Consumer使用实例
kafka-console-consumer
sh kafka-console-consumer.sh ----bootstrap-server localhost:9092 --topic test --from-beginning
consumer client
Properties props = new Properties();
props.put("bootstrap.servers","localhost:9092"); props.put("group.id","test_group_id");
props.put("enable.auto.commit","true");
props.put("auto.commit.interval.ms", "1000");
props.put("key.deserializer","org.apache.kafka.common.serialization.StringSerializer");
props.put("value.serializer", "org.apache.kafka.common.serialization.StringSerializer");
KafkaConsumer<String,String> consumer = new KafkaConsumer<>(props);
while(true){
ConsumerRecords<String,String> records = consumer.poll(1000)

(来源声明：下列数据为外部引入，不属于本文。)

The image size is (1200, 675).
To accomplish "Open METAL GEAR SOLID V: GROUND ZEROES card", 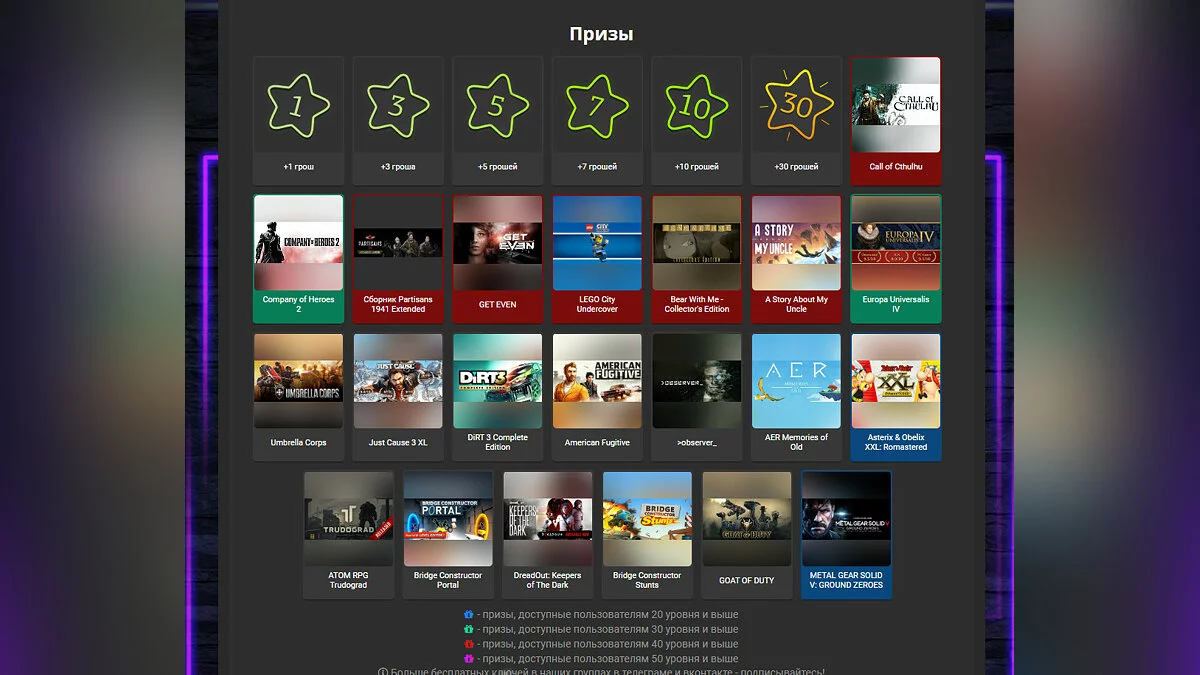I will [x=846, y=535].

for(ConsumerRecord<String, String> record : records){
System.out.printf("offset=%d,key=%s,value=%s",record.offset(),record.key(),record.value());
}
}
可以看到consumer的入口在poll方法,下面来看下poll方法的实现
Consumer poll模型
//timeout是Consumer消费的超时时间,如果设置为0,表示buffer中只要有数据就立刻拉取
public ConsumerRecords<K, V> poll(long timeout) {
acquire();
try {
if (timeout < 0)
throw new IllegalArgumentException("Timeout must not be negative");
if (this.subscriptions.hasNoSubscriptionOrUserAssignment())

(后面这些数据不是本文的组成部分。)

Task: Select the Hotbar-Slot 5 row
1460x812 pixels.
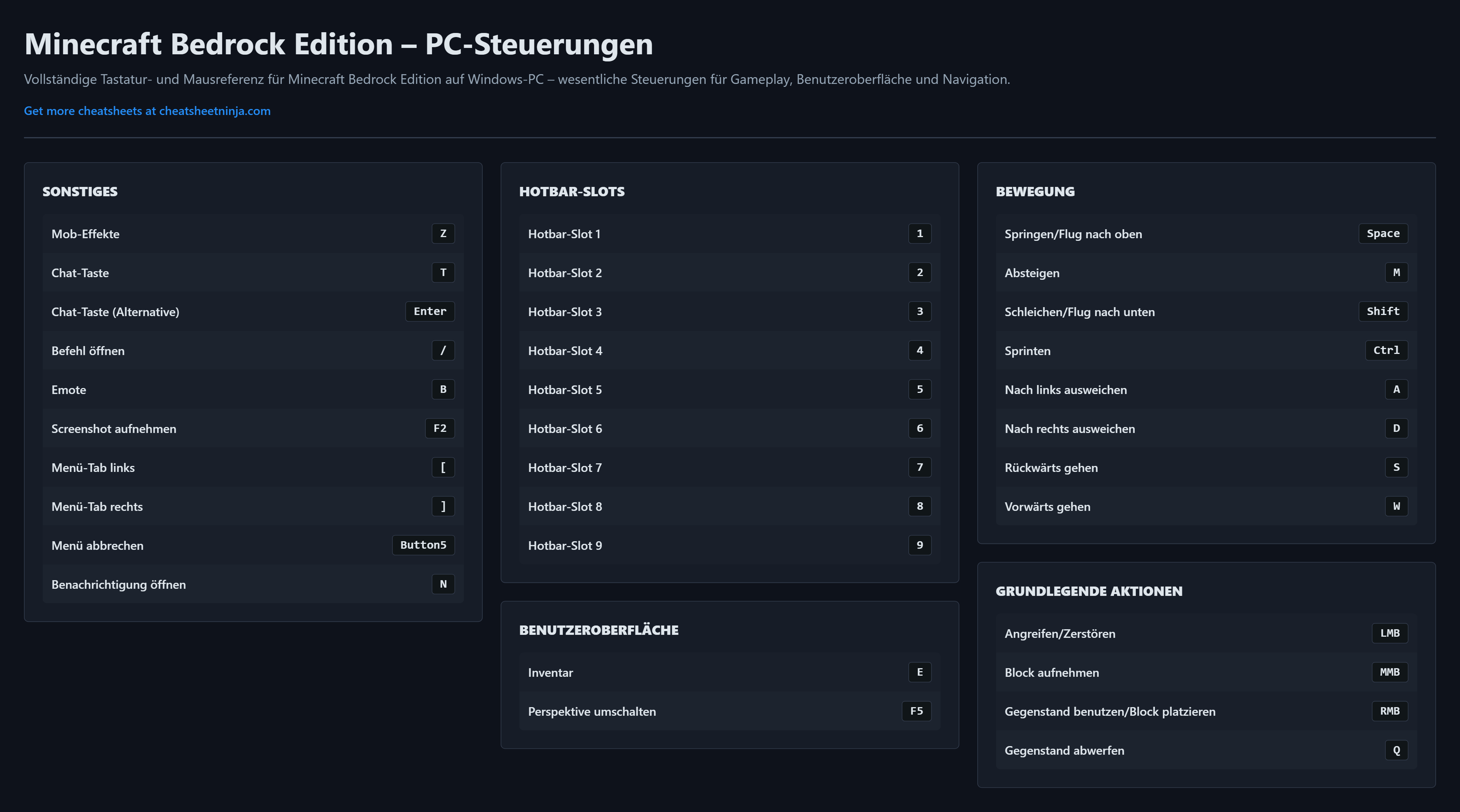Action: point(729,389)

throw new IllegalStateException("Consumer is not subscribed to any topics or assigned any partitions");
// poll for new data until the timeout expires
long start = time.milliseconds();
long remaining = timeout;
do {
//从订阅的partition中消费数据,pollonce是其核心实现
Map<TopicPartition, List<ConsumerRecord<K, V>>> records = pollOnce(remaining);
if (!records.isEmpty()) {
// 在返回获取数据之前,需要发起下次的fetch请求,主要是为了避免用户在处理获取数据,而导致fetch请求被阻塞
if (fetcher.sendFetches() > 0 || client.pendingRequestCount() > 0)
client.pollNoWakeup();
if (this.interceptors == null)
return new ConsumerRecords<>(records);
else
return this.interceptors.onConsume(new ConsumerRecords<>(records));
}
long elapsed = time.milliseconds() - start;
remaining = timeout - elapsed;
} while (remaining > 0);
return ConsumerRecords.empty();
} finally {
release();
}
}
Consumer的poll方法主要在做以下几件事:
- 检测timeout是否合法以及Consumer是否订阅了相应的topic-partition
- 调用pollOnce方法获取数据
- 在返回结果前,提前发起下次的fetch请求,避免用户在处理返回数据时,而导致线程被阻塞
- 如果在timeout的时间中没有获取到数据,则返回空数据
pollOnce方法
private Map<TopicPartition, List<ConsumerRecord<K, V>>> pollOnce(long timeout) {
coordinator.poll(time.milliseconds());
// 确认是否所有的分区的offset是否有效,更新没有生效的partition的offset
if (!subscriptions.hasAllFetchPositions())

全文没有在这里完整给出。